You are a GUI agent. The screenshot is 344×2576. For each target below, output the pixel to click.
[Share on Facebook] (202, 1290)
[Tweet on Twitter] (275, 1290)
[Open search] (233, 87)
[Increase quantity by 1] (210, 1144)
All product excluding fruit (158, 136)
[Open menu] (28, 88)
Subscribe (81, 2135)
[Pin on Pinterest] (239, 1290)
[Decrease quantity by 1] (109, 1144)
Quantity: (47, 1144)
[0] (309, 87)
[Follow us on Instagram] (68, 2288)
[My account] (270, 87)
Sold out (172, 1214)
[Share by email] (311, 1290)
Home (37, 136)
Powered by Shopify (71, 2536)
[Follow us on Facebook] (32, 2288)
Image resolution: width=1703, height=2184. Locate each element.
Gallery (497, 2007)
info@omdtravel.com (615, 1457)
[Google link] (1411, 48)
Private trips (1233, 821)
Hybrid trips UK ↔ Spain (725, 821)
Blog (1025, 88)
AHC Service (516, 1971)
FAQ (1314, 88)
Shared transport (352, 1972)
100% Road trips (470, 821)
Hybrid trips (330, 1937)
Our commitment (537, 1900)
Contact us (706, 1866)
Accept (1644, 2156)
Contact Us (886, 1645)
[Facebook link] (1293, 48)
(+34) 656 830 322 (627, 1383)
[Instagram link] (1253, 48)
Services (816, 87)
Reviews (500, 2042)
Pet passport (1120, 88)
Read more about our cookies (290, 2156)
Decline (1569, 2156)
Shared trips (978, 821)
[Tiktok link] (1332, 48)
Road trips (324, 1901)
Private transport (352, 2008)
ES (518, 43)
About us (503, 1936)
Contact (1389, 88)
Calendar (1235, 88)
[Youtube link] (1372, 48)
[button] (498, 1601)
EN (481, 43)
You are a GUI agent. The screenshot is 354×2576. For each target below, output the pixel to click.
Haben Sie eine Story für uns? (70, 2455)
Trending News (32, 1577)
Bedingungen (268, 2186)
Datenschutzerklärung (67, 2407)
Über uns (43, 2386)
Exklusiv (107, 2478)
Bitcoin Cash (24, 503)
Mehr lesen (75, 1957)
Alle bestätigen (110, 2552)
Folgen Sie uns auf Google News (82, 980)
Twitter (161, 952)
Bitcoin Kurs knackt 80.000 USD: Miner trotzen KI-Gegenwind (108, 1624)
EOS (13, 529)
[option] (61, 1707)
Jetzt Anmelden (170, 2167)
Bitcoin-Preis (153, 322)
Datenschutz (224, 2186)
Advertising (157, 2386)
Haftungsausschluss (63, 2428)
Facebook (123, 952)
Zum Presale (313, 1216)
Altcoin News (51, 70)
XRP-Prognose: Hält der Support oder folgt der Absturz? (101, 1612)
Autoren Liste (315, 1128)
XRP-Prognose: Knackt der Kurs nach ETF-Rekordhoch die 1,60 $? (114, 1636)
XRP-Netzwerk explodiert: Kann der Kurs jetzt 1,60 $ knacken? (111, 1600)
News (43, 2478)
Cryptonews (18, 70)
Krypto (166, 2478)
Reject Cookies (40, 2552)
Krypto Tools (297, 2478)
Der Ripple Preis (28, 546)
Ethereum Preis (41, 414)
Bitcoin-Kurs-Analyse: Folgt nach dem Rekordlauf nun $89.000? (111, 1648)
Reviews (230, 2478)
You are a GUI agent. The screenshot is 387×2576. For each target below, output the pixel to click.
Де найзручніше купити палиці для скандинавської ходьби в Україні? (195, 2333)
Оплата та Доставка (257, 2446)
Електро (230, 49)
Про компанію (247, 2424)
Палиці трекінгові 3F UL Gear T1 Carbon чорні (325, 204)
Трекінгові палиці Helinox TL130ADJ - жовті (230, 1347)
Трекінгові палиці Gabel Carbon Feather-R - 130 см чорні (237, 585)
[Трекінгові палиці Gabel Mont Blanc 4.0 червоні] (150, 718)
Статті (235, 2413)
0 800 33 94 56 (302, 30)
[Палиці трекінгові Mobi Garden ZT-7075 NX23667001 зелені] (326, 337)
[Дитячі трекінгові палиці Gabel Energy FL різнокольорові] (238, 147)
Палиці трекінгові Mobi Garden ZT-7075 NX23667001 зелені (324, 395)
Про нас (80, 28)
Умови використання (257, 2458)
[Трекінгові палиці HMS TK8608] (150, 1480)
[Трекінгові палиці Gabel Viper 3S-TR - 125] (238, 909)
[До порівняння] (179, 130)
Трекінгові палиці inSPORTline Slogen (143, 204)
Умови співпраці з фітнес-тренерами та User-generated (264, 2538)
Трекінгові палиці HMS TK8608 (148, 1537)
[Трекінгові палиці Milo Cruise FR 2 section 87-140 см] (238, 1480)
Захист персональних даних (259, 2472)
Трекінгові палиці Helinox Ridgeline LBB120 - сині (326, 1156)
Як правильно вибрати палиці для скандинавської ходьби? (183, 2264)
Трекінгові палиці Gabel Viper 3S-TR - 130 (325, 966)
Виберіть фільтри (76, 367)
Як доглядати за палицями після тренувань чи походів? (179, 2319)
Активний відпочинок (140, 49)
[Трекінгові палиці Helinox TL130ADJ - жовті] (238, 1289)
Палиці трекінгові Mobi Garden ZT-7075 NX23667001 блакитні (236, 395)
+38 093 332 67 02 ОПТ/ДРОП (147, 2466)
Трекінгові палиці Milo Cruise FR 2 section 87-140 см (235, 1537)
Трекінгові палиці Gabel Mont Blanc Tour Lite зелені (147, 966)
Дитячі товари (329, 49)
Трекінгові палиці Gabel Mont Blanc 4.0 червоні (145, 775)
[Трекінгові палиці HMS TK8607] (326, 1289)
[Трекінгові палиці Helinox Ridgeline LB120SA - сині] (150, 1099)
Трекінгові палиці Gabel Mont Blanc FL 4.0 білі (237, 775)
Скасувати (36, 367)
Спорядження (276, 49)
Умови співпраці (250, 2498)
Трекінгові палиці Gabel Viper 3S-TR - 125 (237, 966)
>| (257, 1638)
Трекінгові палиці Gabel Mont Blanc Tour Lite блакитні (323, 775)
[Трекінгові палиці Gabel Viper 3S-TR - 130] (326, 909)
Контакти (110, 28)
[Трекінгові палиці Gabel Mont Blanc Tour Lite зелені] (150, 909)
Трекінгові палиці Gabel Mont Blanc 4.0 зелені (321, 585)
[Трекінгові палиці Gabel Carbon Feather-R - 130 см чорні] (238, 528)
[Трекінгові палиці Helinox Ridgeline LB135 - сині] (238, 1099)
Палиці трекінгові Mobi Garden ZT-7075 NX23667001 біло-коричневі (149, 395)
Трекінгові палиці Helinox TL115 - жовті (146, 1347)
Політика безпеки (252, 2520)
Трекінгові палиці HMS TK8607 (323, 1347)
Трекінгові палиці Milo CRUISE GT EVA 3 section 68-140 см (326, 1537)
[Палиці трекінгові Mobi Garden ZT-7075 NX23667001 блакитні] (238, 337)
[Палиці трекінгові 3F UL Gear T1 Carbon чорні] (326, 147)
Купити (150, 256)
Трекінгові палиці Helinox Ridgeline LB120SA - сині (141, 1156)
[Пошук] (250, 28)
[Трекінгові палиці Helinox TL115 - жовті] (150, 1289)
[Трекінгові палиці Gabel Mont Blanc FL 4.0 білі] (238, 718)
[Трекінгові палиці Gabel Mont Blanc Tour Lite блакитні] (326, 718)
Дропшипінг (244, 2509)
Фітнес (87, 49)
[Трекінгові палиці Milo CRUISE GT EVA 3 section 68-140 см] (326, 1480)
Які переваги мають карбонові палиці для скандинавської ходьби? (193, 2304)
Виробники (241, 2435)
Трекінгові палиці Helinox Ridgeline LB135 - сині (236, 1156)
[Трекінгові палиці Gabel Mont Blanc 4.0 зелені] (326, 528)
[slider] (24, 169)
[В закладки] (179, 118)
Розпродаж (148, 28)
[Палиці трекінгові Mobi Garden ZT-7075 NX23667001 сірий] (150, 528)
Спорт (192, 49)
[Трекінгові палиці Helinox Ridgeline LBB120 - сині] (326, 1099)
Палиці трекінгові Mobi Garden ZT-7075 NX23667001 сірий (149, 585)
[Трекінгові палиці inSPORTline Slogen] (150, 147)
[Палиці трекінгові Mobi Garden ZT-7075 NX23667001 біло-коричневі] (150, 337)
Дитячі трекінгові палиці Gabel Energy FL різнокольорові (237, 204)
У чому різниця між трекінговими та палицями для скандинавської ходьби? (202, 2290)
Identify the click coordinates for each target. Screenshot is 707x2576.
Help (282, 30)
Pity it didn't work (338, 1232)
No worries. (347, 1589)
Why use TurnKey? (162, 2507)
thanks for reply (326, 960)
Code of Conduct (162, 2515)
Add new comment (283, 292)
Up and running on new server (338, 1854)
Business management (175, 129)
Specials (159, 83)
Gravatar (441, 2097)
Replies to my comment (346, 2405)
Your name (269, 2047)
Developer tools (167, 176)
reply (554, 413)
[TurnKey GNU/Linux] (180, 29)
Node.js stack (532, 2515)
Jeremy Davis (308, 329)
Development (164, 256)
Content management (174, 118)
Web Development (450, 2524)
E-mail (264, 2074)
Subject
§ §
* [Task]
Repeat only what lies between the first line of the data and the line containing "Twitter (161, 952)", both of those lines included, exactly as it stands.

* [Solution to this task]
You are a GUI agent. The screenshot is 344×2576. For each target below, output the pixel to click.
[Share on Facebook] (202, 1290)
[Tweet on Twitter] (275, 1290)
[Open search] (233, 87)
[Increase quantity by 1] (210, 1144)
All product excluding fruit (158, 136)
[Open menu] (28, 88)
Subscribe (81, 2135)
[Pin on Pinterest] (239, 1290)
[Decrease quantity by 1] (109, 1144)
Quantity: (47, 1144)
[0] (309, 87)
[Follow us on Instagram] (68, 2288)
[My account] (270, 87)
Sold out (172, 1214)
[Share by email] (311, 1290)
Home (37, 136)
Powered by Shopify (71, 2536)
[Follow us on Facebook] (32, 2288)
Image resolution: width=1703, height=2184. Locate each element.
Gallery (497, 2007)
info@omdtravel.com (615, 1457)
[Google link] (1411, 48)
Private trips (1233, 821)
Hybrid trips UK ↔ Spain (725, 821)
Blog (1025, 88)
AHC Service (516, 1971)
FAQ (1314, 88)
Shared transport (352, 1972)
100% Road trips (470, 821)
Hybrid trips (330, 1937)
Our commitment (537, 1900)
Contact us (706, 1866)
Accept (1644, 2156)
Contact Us (886, 1645)
[Facebook link] (1293, 48)
(+34) 656 830 322 (627, 1383)
[Instagram link] (1253, 48)
Services (816, 87)
Reviews (500, 2042)
Pet passport (1120, 88)
Read more about our cookies (290, 2156)
Decline (1569, 2156)
Shared trips (978, 821)
[Tiktok link] (1332, 48)
Road trips (324, 1901)
Private transport (352, 2008)
ES (518, 43)
About us (503, 1936)
Contact (1389, 88)
Calendar (1235, 88)
[Youtube link] (1372, 48)
[button] (498, 1601)
EN (481, 43)
You are a GUI agent. The screenshot is 354×2576. For each target below, output the pixel to click.
Haben Sie eine Story für uns? (70, 2455)
Trending News (32, 1577)
Bedingungen (268, 2186)
Datenschutzerklärung (67, 2407)
Über uns (43, 2386)
Exklusiv (107, 2478)
Bitcoin Cash (24, 503)
Mehr lesen (75, 1957)
Alle bestätigen (110, 2552)
Folgen Sie uns auf Google News (82, 980)
Twitter (161, 952)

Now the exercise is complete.